10. Case Study: Spain’s Municipalist Coalitions

In May 2015, the new municipal coalitions which had emerged from the street-level movements in Spain were successful in a number of large municipal elections including victories in some of Spain’s largest cities, such as Barcelona, Madrid, Valencia, and A Coruña. The path of these citizen-led parties traces back to reactions against the failures of Spain’s post-Transition bipartisanism, and their victories indicate a shift in mindset, culture, and power. These new, municipalist “non-parties” are outgrowths of the 15M indignado movement and “las mareas” (tides), citizens’ initiatives around housing, health, education and culture. They build on prior political traditions of self-management and governance, while also drawing influences from the degrowth, commons, ecology, free/libre and P2P movements, and applying mindful use of technology and media.

But these municipal platforms are not solely designed for local citizens.They must form part of a multi-level structure capable of operating at the national and transnational levels. To make this happen, the municipal platforms coordinate among themselves and beyond. They aim to present viable political alternatives that channel the rising resistance to recent right-populist political developments such as Brexit and the election of Trump.

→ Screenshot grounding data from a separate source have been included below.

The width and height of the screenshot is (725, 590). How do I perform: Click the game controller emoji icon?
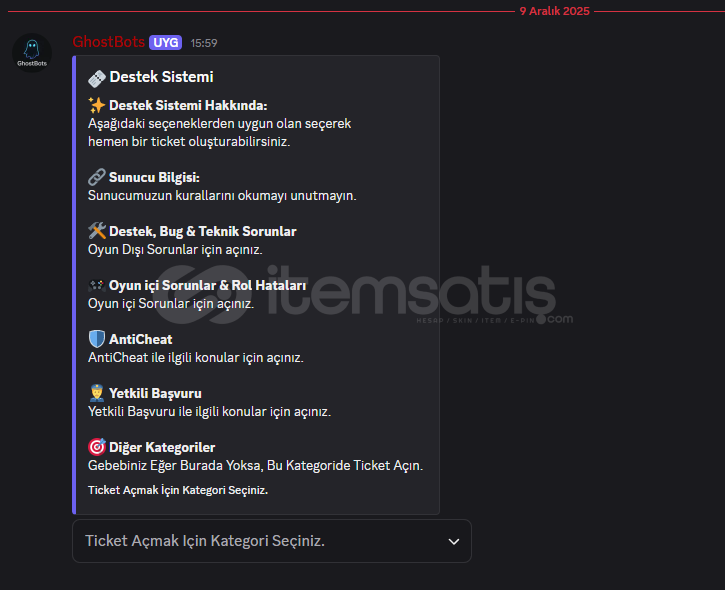pyautogui.click(x=97, y=285)
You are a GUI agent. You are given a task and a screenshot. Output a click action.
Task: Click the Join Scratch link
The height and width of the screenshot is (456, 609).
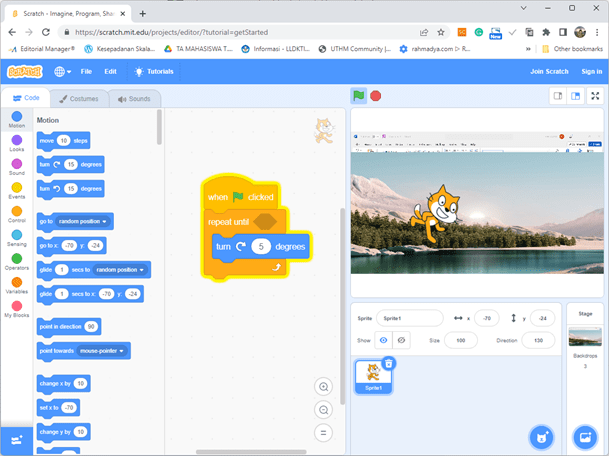coord(550,72)
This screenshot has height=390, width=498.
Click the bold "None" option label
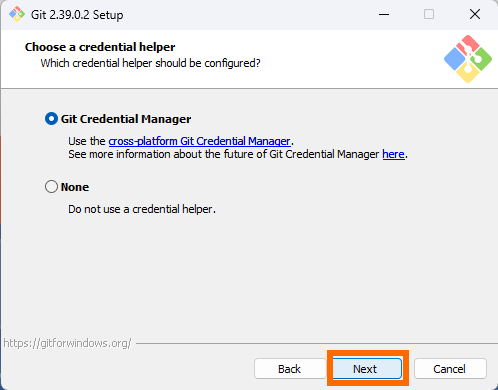(75, 187)
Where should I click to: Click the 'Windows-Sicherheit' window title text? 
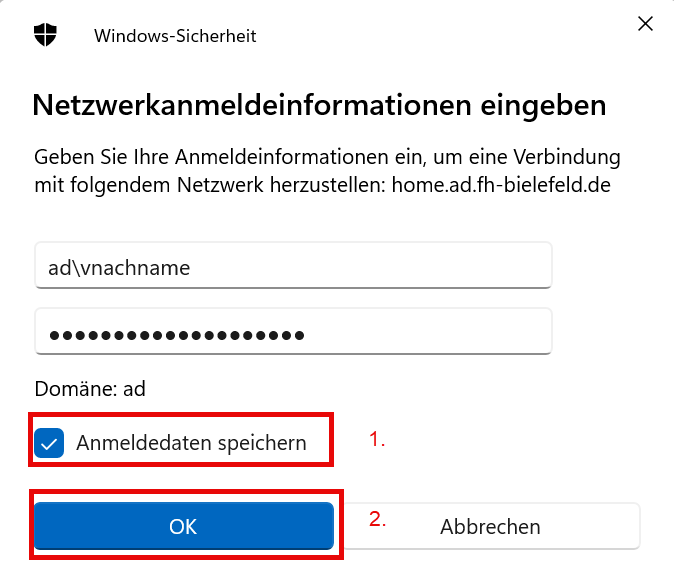tap(175, 35)
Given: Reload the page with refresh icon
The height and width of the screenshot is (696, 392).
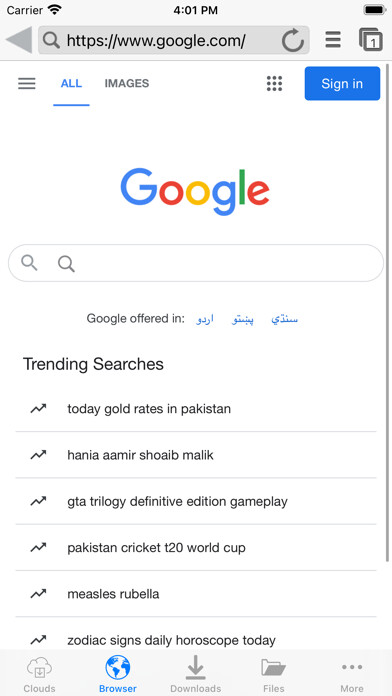Looking at the screenshot, I should [x=293, y=41].
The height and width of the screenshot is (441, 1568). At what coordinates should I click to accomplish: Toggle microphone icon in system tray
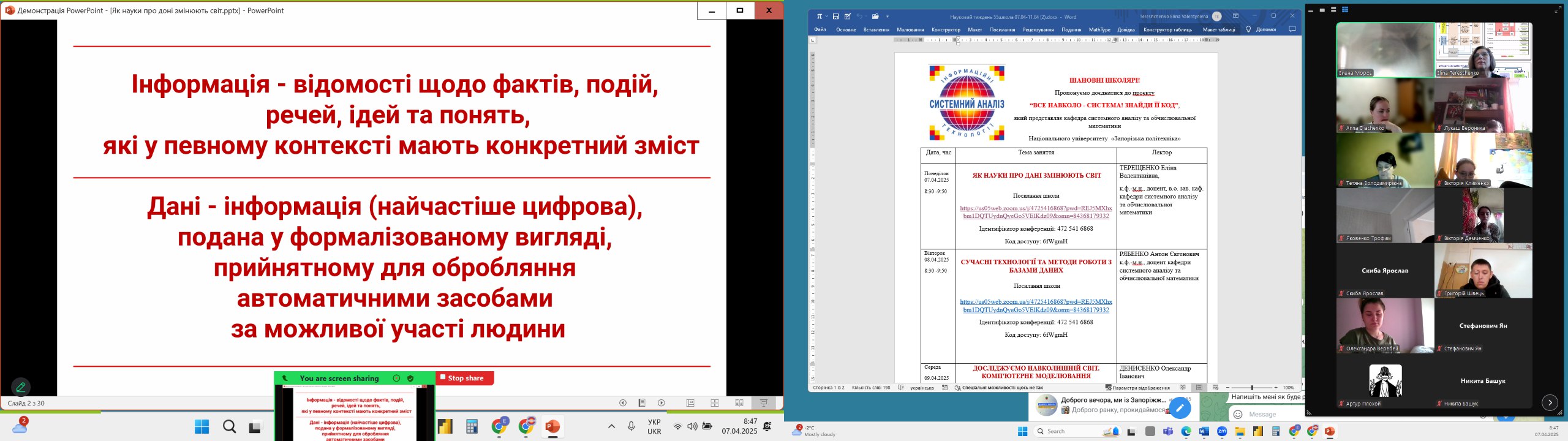point(631,426)
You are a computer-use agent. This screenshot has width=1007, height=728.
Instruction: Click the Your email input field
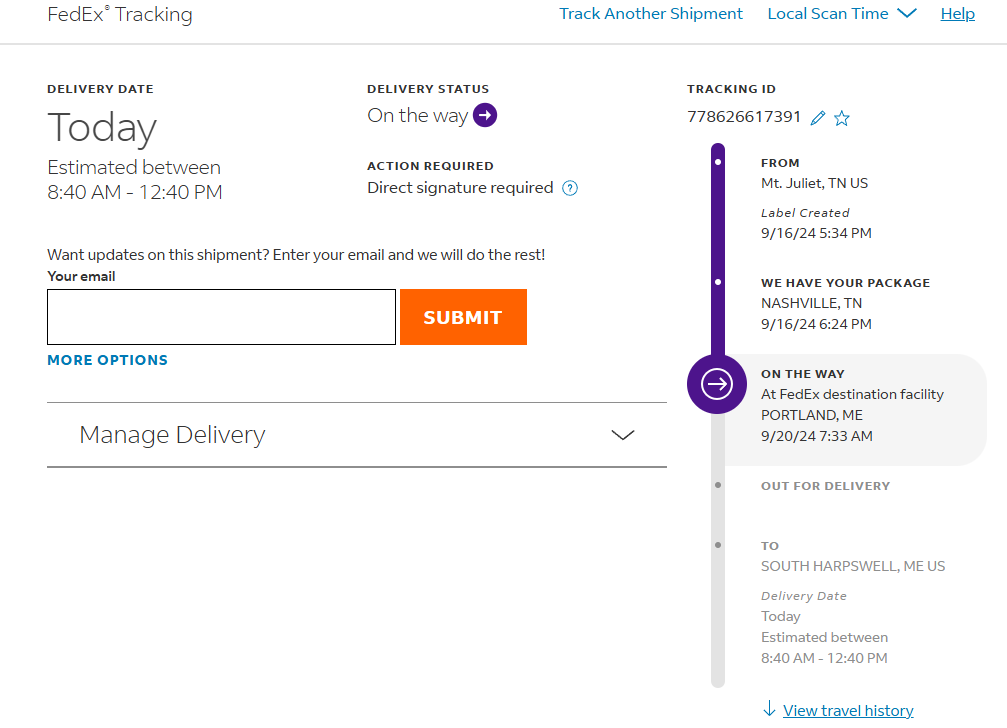(221, 317)
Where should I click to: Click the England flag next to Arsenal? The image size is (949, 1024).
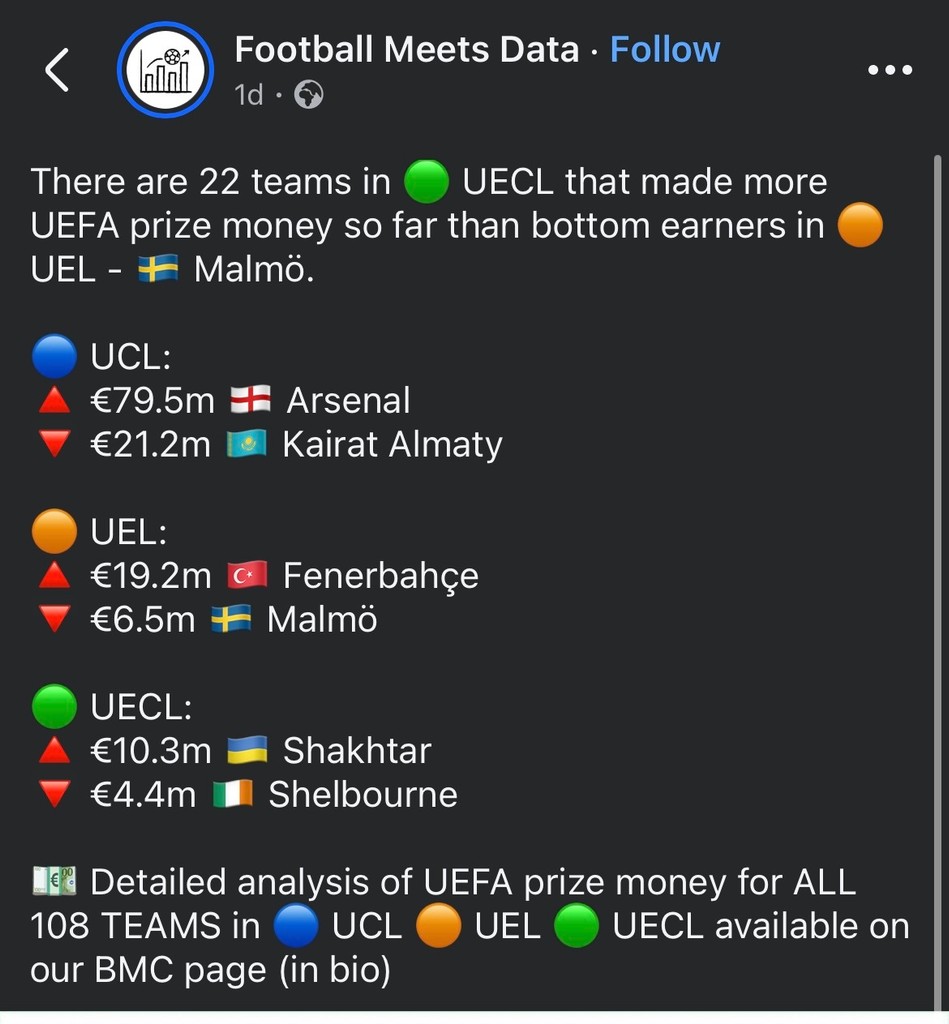coord(250,401)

Keenly aware of the masculine style of typical political rhetoric and its implications, the movements in Spain have been working to feminize their discourse and encourage more and better participation. Bringing others into the platforms depends on an ethical code, designed for open participation and the encouragement of real politics with people creating their own platforms – implementing radical democracy. Participatory conversation creates political change, and the feminization of politics is not only about the political work itself; it also means a change of style.

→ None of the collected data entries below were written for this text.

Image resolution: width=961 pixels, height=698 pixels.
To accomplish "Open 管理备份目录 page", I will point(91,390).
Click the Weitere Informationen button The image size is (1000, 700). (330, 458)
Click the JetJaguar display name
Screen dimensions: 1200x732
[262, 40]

Crucially, each of these new municipalist coalitions has based their work on their “codigo etico”, the ethical code which shapes everything they do in the platforms’ participation in institutions. This ethical code is developed from existing experiences, and acts as both the glue and the attractor for participants.

Its main principles are:

  • No revolving doors (no cycling through public/private positions)
  • Salary cuts
  • Participative program
  • Open primaries — no party quotas, and open to anyone
  • Voluntary/citizen self-financing, and rejection of institutional or bank financing

Much like Open Cooperativism demands a statutory orientation toward the common good, ethical codes like this can form the kernel of a set of political guidelines to be hard-coded into commons-oriented coalition principles, bringing fresh accountability to contemporary politics.

All the municipalist players from the Spanish territory are working multi-scale (local, national, regional, and now in international dialogues). These coalitions are non-partisan, though inclusive of established political parties, turning them into more multi-stakeholder structures rather than verticalist parties. They all want to end the isolation presently perceived at the city level, merging more towards an ideal of the “networked rebel cities”, mirroring again the locally embedded but globally networked practices of P2P economics.

The lexicon and practices of commoning are evident in how the coalitions have formed and are articulating their governance. With a focus on transparency and citizen participation, and taking advantage of open-source P2P technologies, they prefigure many aspects of the politics of the future. The challenge ahead is applying the network logics which have been so successful in Spain to recover the intrinsic power of Occupy and build resilient, feminized and ethically coherent, transnational political movements.